Atomistic simulations can provide a deep insight into the processes taking place in Ni/YSZ anodes. While the density functional theory method is one of the most rigorous atomistic approaches used in materials science, its applicability is limited to small systems of hundreds of atoms. Larger systems can be studied by molecular dynamics (MD) and Monte-Carlo simulations, which are based on empirical potentials. However, most of the potentials for YSZ are based on simple pairwise interactions and designed in the way to reproduce specific bulk properties. Unfortunately, their validity for studying surface and interface properties of Ni/YSZ systems is usually only presumed [1], which can lead to questionable results for such processes as nickel sintering and oxygen surface diffusion.

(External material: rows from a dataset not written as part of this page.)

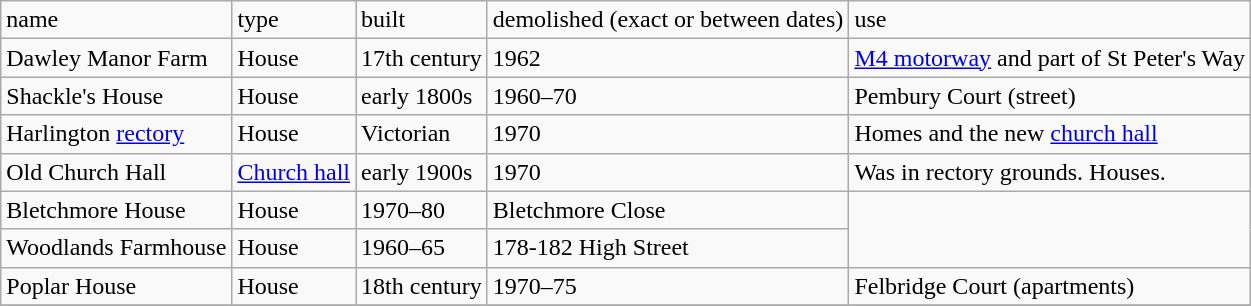
type [294, 20]
18th century [422, 286]
Shackle's House [116, 96]
1970–75 [668, 286]
Church hall [294, 172]
1960–65 [422, 248]
17th century [422, 58]
Felbridge Court (apartments) [1050, 286]
demolished (exact or between dates) [668, 20]
early 1900s [422, 172]
Was in rectory grounds. Houses. [1050, 172]
Pembury Court (street) [1050, 96]
Old Church Hall [116, 172]
1970–80 [422, 210]
Bletchmore House [116, 210]
early 1800s [422, 96]
Woodlands Farmhouse [116, 248]
Bletchmore Close [668, 210]
use [1050, 20]
1962 [668, 58]
built [422, 20]
M4 motorway and part of St Peter's Way [1050, 58]
Victorian [422, 134]
Dawley Manor Farm [116, 58]
1960–70 [668, 96]
Poplar House [116, 286]
name [116, 20]
Homes and the new church hall [1050, 134]
Harlington rectory [116, 134]
178-182 High Street [668, 248]
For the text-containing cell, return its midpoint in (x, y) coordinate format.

Thus, in the present paper we develop a DFT-based model that purposefully aims for studying a wide range of processes in Ni/YSZ systems, including oxygen diffusion in bulk and surface regions of YSZ, yttrium surface segregation, and nickel sintering. Our model combines three types of interatomic interactions. The first one is based on the dipole model [2] and was parameterized for bulk and surface YSZ regions in our previous work [3]. It reproduces with a good accuracy not only bulk but also surface properties of YSZ. The second describes nickel by the embedded atom method [4]. The third is for interactions between Ni and YSZ and is described by a pairwise Buckingham potential, which was parameterized individually for different Ni/YSZ interfaces.

Having confirmed that the model well reproduces the bulk properties of YSZ, we employed the developed model to demonstrate that it reproduces with good accuracy the surface structures and bulk conductivity of YSZ. This allowed us to use the model to further study oxygen ion diffusion near (111) and (110) YSZ surfaces where YSZ structure can be very much distorted [5], and thus oxygen diffusion can be affected. Obtained results suggest suppressed oxygen diffusion along (111) because of the lower oxygen vacancy concentration near the surface. In contrast, oxygen vacancies tend to migrate to the (110) surface, which, together with activation of jumps along <110> directions, facilitates diffusion along the surface. This indicates that it can be easier for oxygen ions to migrate to TPBs near the (111) surfaces from bulk regions than along the surface, while near the (110) surface ions prefers to migrate along the surface.

We also demonstrate how the model performs for the nickel sintering problem, based on the structures consisting of two Ni particles being 30 Å in diameter and placed on a YSZ slab. We studied the effect of binding energy between the particles and the slab by considering different interfaces at the contact areas and using corresponding interactions. Simulations at 1250 K indicate that a relatively low binding energy of 0.5 J/m2, which corresponds to the Ni(111)/YSZ(111) interface, allows the nanoparticles to slide over the YSZ support and coalesce. When the binding energy is above 1.0 J/m2, the sliding is restricted and particle migration may occur only by means of nickel atom diffusion on nickel surface.

[1] H. Lee et al., Acta Materialia 58 (2010) 2197.

[2] P. Tangney et al., J. Chem. Phys. 117 (2002) 8898.

[3] A. Iskandarov et al., J. Phys.: Condens. Matter 25 (2015) 015005.

[4] Y. Mishin et al., Phys. Rev. B 59 (1999) 3393.

[5] G. Ballabio et al., Phys. Rev. B. 70 (2004) 075417.